Share with your network!

You might be wondering, how Facebook has designed hive. Hive data warehouse plays an important role in Hadoop ecosystem. Latest technologies are actually integrating with Hive. Impala, Drill and SparkSQL work on hive. Once you read this blog, you will get to know how actually hive queries are mapped to MapReduce.

Sharing knowledge is very important and in an attempt to do it, we are documenting our observations, our research in Hive to MapReduce Mapping.

Note: Readers are expected to Have some knowledge of MapReduce and HQL.

Everyone cannot learn Java and MapReduce.. What next?

In companies like Facebook, where data storage will be in petabytes,  analysis of this data will be the utmost priority. As everyone know, Hadoop is known for scalable storage of data and parallel processing, to get the results with low latency.

Now the question is, should Facebook train everyone on Map Reduce? To learn Map Reduce, one should learn a programming language. Most preferred languages are Python and Java. Learning Java and MapReduce is time consuming and difficult, as it involves understanding key value pairs, and its importance in parallel computing. Lets quickly understand different modules in Map Reduce:

Input format :  Creates Input splits and divide them into records.

Input split:   Input is divided into fixed – Size pieces called input splits, where each split is processed by a single individual map task.

Record reader:   Generates key value pairs ( key, value)  for each record in the map

Map phase

Mapper : Generates required Key Value pairs for a given problem statement.

Combiner :  Performs local aggregation, known as mini reducer.
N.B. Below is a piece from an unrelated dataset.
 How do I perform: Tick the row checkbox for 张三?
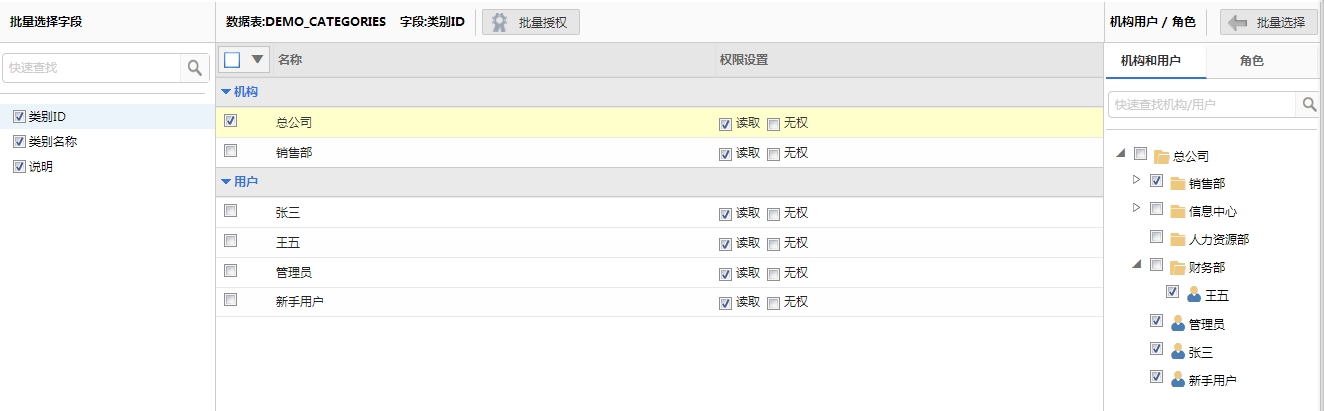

Partitioner:  Partitions key value space across reducers.

Reduce Phase

Shuffle : Performs grouping operation on Key’s, and gathers corresponding values.

Sort : Sort Key’s in ascending by default.

Reduce : Performs aggregation.

Record writer : Write the results back to HDFS.

Map Reduce Data Flow diagram:

map reduce data diagram

Now as a programmer, after understanding different stages of Map Reduce, next step is to learn on how to choose Key Value pairs to solve a given business problem. Once you are well versed different stages in MR and choosing key values, next step would be to learn JAVA, Map Reduce API.

Facebook primarily deals with data related to customers interaction, checkin’s, ad clicks, etc. Now it becomes very important to bring insights out of this data, as quickly as possible. Surely writing programs to bring out quick insights, reports is not a workable option.
For companies like facebook, they want to know the number of customers from India who like page Reebok. Let us try to solve this using Map Reduce, assuming the data is on HDFS.

input key value format          :TextInputFormat.
Mapper I/P key, value          : Offset address, line
Filter condition in mapper   : page==Reebok
Mapper O/P key, value         : Reebok,1
Combiner O/P key, value     : Reebok, sum(<1,1,…1>)
Shuffle                                     : Reebok, <5,7,……>
Reducer                                   : Reebok, sum(<5,7….>

Steps mentioned, should be coded inside a Java Program, which has 3 parts.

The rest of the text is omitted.